Story of the Attica Correctional Facility riot is retold in new book.

Joe Heath (left) and Bobby Harrison recall the Attica revolt. Michael Davis photo

As the 45th anniversary of the Attica Correctional Facility riot approaches, a new book by Michigan historian Heather Ann Thompson uses more than a decade of exhaustive research to recreate the world that fostered the massacre of rebelling prisoners and their hostages in the name of law and order.

Blood in the Water: The Attica Prison Uprising of 1971 and Its Legacy (Pantheon Books; $35/hardcover; 724 pages) brings the history home with local connections. Then-law student and local activist Elizabeth Gaynes is cited for around-the-clock efforts with the consuming legal technicalities encountered by those who rebelled. The drawn-out, ultimately unsuccessful prosecution of Syracuse juvenile offender Charley Joe Pernasalice for the murder of a corrections officer is highlighted with narration from his defense attorney, former Attorney General Ramsey Clark, and his courtroom style.

By far the greatest local acknowledgment, however, is of the work of attorney Joe Heath, who Thompson says “deserves special thanks. Joe offered me tremendous support as well as a keen fact-checking eye. Together (with prosecutor Malcolm Bell) these two gave me the strength to make this book brave.”

Heath, who serves as Onondaga Nation General Counsel, says he likes to think of himself as a “people’s lawyer” and notes that it was Attica that made him stay in law school and “learn how to represent people in the middle of an intense political struggle.” Last week Heath met with Bobby Harrison, who was a prisoner caught in the strafing of Attica’s D Yard by hundreds of state troopers, corrections officers and other law enforcement personnel retaking control of the prison on Sept. 13, 1971, after four days of attempted negotiations. Harrison now works with boxers and youth at the Faith Hope Community Center, 1029 Montgomery St.

In assessing Blood in the Water’s perspective, Heath maintains there are multiple factors in the legacy of the Attica uprising. “The first lesson to be learned is that when you treat people as less than human beings, sooner or later they are going to rebel. What happened at Attica was a very predictable response to an oppressive situation.”
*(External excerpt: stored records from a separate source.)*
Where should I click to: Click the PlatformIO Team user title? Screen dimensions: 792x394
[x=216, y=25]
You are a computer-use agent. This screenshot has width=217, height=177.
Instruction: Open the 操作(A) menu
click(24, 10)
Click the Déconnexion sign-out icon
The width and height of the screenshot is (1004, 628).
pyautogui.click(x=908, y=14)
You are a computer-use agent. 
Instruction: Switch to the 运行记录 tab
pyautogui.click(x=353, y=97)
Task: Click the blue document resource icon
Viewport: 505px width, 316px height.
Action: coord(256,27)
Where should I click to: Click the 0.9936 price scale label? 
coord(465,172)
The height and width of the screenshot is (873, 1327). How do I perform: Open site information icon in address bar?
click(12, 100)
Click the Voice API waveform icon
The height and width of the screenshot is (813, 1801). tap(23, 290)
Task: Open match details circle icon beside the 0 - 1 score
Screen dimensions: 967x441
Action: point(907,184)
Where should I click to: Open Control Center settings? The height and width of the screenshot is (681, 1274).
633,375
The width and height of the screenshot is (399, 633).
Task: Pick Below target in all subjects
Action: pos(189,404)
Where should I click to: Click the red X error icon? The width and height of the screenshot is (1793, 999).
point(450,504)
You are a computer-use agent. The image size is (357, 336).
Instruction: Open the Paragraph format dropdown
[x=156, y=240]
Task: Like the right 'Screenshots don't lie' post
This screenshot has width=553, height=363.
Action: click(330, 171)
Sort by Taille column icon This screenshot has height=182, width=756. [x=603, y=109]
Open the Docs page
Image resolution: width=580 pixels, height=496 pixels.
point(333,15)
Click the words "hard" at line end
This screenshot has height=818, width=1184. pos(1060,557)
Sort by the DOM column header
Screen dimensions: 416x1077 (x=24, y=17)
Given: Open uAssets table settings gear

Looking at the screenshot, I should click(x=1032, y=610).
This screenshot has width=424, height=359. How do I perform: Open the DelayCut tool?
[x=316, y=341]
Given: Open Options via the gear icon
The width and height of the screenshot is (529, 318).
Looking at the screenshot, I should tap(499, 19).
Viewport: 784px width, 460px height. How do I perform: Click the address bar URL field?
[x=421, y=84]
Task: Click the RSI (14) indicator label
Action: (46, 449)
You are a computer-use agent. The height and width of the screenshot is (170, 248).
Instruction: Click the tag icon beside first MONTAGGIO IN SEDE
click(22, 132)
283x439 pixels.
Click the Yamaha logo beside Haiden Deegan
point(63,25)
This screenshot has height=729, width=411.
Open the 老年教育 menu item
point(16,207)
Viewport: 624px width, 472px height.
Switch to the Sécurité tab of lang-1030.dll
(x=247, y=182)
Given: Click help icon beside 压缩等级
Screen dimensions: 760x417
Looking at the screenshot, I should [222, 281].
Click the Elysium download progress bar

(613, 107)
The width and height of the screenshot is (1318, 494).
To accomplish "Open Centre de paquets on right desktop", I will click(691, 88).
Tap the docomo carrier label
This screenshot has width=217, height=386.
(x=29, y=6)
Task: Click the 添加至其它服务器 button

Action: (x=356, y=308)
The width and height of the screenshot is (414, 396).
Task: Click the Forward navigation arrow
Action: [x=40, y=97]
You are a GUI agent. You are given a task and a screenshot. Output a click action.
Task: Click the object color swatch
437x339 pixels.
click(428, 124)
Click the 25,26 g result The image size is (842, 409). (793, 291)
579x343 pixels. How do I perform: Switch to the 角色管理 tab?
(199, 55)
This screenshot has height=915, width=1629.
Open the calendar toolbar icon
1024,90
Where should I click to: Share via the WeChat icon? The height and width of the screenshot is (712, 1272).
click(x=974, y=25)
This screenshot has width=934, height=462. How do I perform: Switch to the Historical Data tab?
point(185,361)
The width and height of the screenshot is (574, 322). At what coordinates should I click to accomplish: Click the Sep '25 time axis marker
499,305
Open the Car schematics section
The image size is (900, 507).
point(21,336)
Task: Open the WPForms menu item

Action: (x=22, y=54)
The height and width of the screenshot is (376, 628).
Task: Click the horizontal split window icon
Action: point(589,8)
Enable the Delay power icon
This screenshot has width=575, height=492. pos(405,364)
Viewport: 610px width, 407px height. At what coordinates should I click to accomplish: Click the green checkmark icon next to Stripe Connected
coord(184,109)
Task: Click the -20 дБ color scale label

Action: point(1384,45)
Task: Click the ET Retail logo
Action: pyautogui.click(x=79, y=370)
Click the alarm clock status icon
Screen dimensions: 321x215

Thompson devotes considerable space to detailing that the response at Attica was not an isolated event. She points out that organized demands for reform had occurred previously at New York City’s infamous Toombs Prison, the source of Johnny Cash’s lyrics for his song about Folsom Prison in California and the nearby Auburn Prison. She enumerates the wave of prison protests sparked by the violent suppression of the demands for reform at Attica, which stretched across the country and as far as Paris.

She emphasizes that the New York City conflicts were settled without violence because then-Mayor John Lindsay met with rebelling prisoners to negotiate reforms. Yet Gov. Nelson Rockefeller refused to pursue a similar solution at Attica, resulting in the deaths of 29 prisoners and 10 prison personnel who had been held hostage and were slain by the bullets of those repressing the rebellion.

Thompson paints a political perspective well beyond rural upstate New York, as Rockefeller was seeking a vice presidential nomination. But even as Rockefeller worried, President Richard Nixon had already made a strategic decision to support the governor’s action. “He owes us one now,” Nixon reflected. “That is just a matter of fact.”

Having survived the rain of gunfire, having had to strip and lie face down in the mud of the retaken D Yard, having seen men doing things to other men that he could never have conceived, for Harrison the legacy of the Attica rebellion has been nightmares to this day. Even with the context of racism and brutality, however, his visions include memories of the needed reforms. “One roll of toilet paper a month,” he recalls. “One tube of toothpaste a month.”